The material below contains a line with "Given: Check the" and a line with "Given: Click the". Copy exactly those two lines and all lines between them.
_____
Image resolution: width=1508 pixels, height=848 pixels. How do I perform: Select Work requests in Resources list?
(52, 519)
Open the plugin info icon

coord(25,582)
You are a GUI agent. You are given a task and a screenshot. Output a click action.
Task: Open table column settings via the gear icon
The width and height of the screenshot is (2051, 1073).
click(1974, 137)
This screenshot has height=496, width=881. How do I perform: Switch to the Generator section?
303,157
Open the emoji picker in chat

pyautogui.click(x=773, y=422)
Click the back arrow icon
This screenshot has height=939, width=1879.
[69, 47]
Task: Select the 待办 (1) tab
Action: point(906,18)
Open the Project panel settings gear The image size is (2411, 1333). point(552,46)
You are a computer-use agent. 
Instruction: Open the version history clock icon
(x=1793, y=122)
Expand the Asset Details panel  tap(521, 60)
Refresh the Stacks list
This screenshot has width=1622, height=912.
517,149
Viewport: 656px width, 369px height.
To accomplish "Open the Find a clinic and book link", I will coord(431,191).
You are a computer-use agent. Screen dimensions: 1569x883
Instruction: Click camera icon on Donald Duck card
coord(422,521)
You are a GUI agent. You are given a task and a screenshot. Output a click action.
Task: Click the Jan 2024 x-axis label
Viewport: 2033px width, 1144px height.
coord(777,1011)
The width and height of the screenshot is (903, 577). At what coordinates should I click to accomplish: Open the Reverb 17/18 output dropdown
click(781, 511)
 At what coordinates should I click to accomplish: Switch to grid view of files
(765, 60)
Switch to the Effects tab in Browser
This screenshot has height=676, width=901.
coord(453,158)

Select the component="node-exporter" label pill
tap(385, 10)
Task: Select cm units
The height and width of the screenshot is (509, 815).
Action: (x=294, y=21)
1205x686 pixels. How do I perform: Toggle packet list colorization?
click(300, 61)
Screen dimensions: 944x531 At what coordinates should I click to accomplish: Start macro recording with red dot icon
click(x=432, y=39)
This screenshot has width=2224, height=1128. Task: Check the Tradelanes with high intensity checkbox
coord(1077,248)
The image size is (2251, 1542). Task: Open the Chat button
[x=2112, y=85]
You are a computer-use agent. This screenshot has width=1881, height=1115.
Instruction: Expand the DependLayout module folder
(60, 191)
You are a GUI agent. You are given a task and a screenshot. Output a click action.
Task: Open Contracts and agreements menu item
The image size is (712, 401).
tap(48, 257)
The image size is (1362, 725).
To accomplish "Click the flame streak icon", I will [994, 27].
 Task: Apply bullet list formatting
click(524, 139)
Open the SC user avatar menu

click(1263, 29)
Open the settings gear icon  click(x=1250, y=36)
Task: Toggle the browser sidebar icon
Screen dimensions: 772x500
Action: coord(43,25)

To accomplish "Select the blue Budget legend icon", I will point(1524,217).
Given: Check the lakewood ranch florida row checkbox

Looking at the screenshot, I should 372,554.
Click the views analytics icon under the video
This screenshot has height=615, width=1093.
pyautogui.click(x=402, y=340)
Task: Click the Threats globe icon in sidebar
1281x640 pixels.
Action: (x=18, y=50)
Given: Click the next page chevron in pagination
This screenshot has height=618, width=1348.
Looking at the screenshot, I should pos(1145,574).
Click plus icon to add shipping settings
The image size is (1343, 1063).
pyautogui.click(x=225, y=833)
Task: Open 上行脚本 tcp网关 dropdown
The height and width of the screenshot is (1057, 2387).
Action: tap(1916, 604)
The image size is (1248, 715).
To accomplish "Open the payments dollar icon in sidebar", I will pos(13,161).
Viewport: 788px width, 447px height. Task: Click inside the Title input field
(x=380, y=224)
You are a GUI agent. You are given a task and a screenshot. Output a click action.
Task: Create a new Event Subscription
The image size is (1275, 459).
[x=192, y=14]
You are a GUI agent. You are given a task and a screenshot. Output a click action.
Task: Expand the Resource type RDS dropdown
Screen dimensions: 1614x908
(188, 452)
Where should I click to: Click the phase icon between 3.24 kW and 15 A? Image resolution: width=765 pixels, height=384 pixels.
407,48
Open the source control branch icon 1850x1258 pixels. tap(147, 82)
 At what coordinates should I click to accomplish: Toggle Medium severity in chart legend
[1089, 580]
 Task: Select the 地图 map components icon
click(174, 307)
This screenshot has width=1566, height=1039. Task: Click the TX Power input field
_____
**Finished task**
Given: Check the lakewood ranch florida row checkbox

Looking at the screenshot, I should 372,554.
Click the views analytics icon under the video
This screenshot has height=615, width=1093.
pyautogui.click(x=402, y=340)
Task: Click the Threats globe icon in sidebar
1281x640 pixels.
Action: (x=18, y=50)
Given: Click the next page chevron in pagination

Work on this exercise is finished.